A good friend of mine asked me what I thought of the Lanier article in the NYT. Well, first reaction is that I’m sick of this media narrative:
“Person X was once part of the Digerati. Now they have have turned against it! The fact that they were for it before and are now against it proves something more than people just being against it!”
Blah. I’m done with that narrative. Guess what? Sometimes old people see the error of their ways, and sometimes they just get cranky. The only way to tell the difference is to look at the quality of the argument.
So let’s look at the argument:
In the book he disputes the assertion that there’s no harm in copying a digital music file because you haven’t damaged the original file.
“The same thing could be said if you hacked into a bank and just added money to your online account,” he writes. “The problem in each case is not that you stole from a specific person but that you undermined the artificial scarcities that allow the economy to function.
This is actually a quite elegant metaphor, because it gets to the point: the scarcity is artificial, a construct of law, and the reason we create the scarcity is because supposedly the scarcity results in better art being created.
He then goes on to detail what the recent lack of scarcity has broken:
Sure enough, some musicians have done well selling T-shirts and concert tickets, but it is striking how many of the top-grossing acts began in the predigital era, and how much of today’s music is a mash-up of the old.

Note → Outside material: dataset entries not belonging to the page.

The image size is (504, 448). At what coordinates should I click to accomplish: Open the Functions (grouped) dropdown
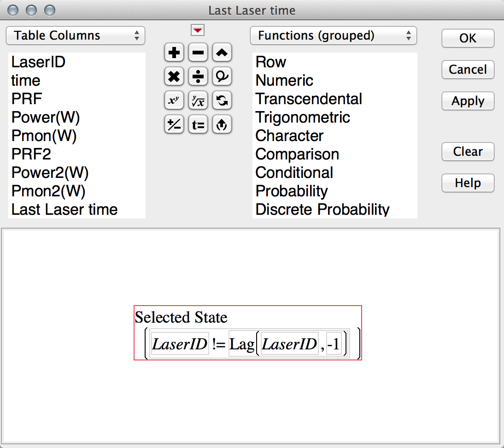point(333,35)
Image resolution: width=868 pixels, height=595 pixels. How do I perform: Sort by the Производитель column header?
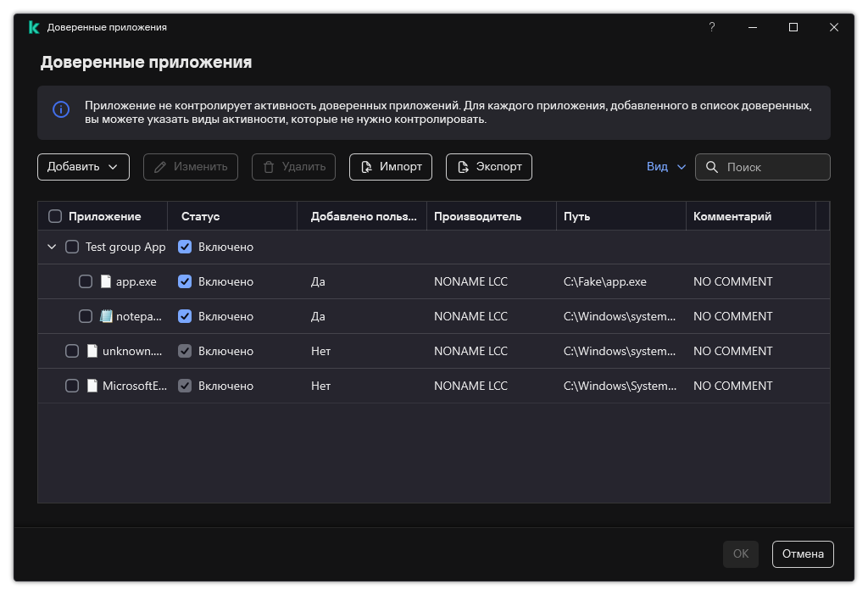pyautogui.click(x=477, y=216)
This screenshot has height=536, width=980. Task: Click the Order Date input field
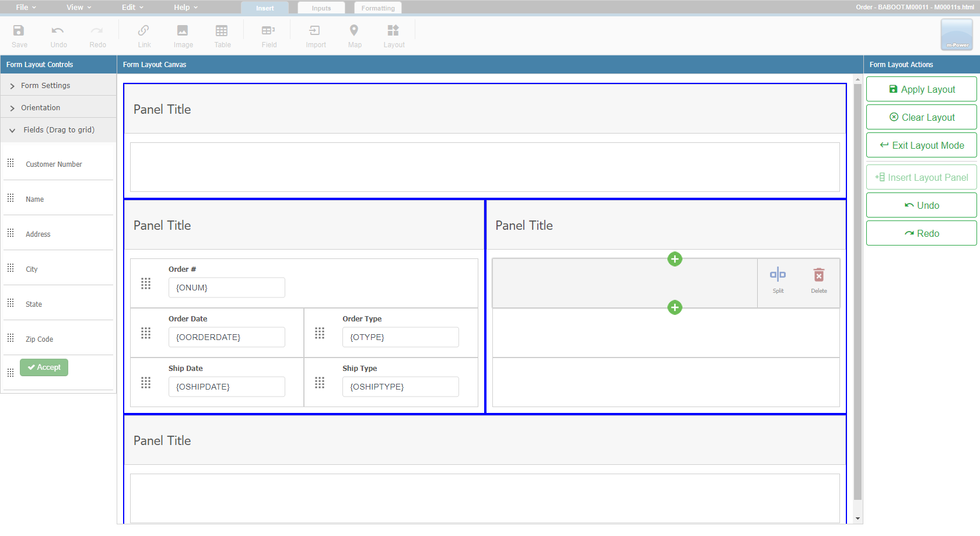pyautogui.click(x=226, y=337)
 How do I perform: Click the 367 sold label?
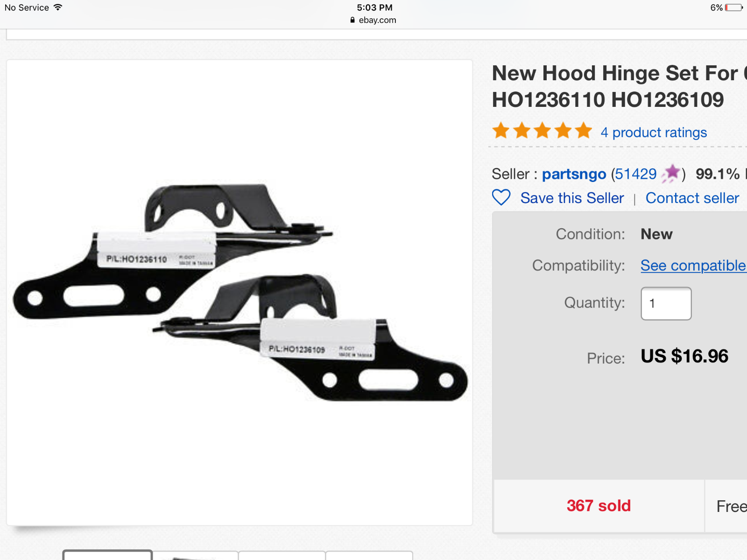click(599, 506)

“It’s as if culture froze just before it became digitally open, and all we can do now is mine the past like salvagers picking over a garbage dump,” Mr. Lanier writes. Or, to use another of his grim metaphors: “Creative people — the new peasants — come to resemble animals converging on shrinking oases of old media in a depleted desert.”
Really? That doesn’t match anything I’ve seen. I’ve been a music fan my whole life, and I have never seen the array of creativity and talent that I see now in the alternative music scene.
Now does it have superheroes? The Jimi Hendrix that stands up and revolutionizes guitar? The Dave Davies fuzzbox moment? No, because we are in a postmodern era, and because with everyone more connected *more* people take part in the evolution of music. Just as safe sea travel ended the Age of the Explorers, so broadband ended the age of the music superhero. But you know what? It was the age of the music superhero that was the anomaly, not the other way around. It was a one-off. And I’m sorry for Lanier and his experimental music that he missed it, and there are no more openings for a Robert Fripp or Brian Eno, but there’s no more openings to be Sir Hilary or Henry Hudson or Marie Curie anymore either.
For those that can accept the beauty of the new paradigm, music has never been better. For Lanier, I guess, not so much. Which wouldn’t be so bad, except of course he wants to enforce artificial scarcity to get his world of heroes back. It sounds like a weird sci-fi plot to me, frankly, not a reasonable argument.
[Note: that sci-fi plot idea is solely my idea and my idea alone — DO NOT USE. I’m brilliant, and one day the world will pay me millions in recognition.]